EXERCISE BRIEF>
Each of the entries below should be written out exactly as it reads.
[Opening STORED DATA section]
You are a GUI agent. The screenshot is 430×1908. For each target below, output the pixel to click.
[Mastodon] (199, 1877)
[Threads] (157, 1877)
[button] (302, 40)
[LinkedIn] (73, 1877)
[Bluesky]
[Closing STORED DATA section]
OUTPUT FOR THIS EXERCISE>
You are a GUI agent. The screenshot is 430×1908. For each target below, output the pixel to click.
[Mastodon] (199, 1877)
[Threads] (157, 1877)
[button] (302, 40)
[LinkedIn] (73, 1877)
[Bluesky]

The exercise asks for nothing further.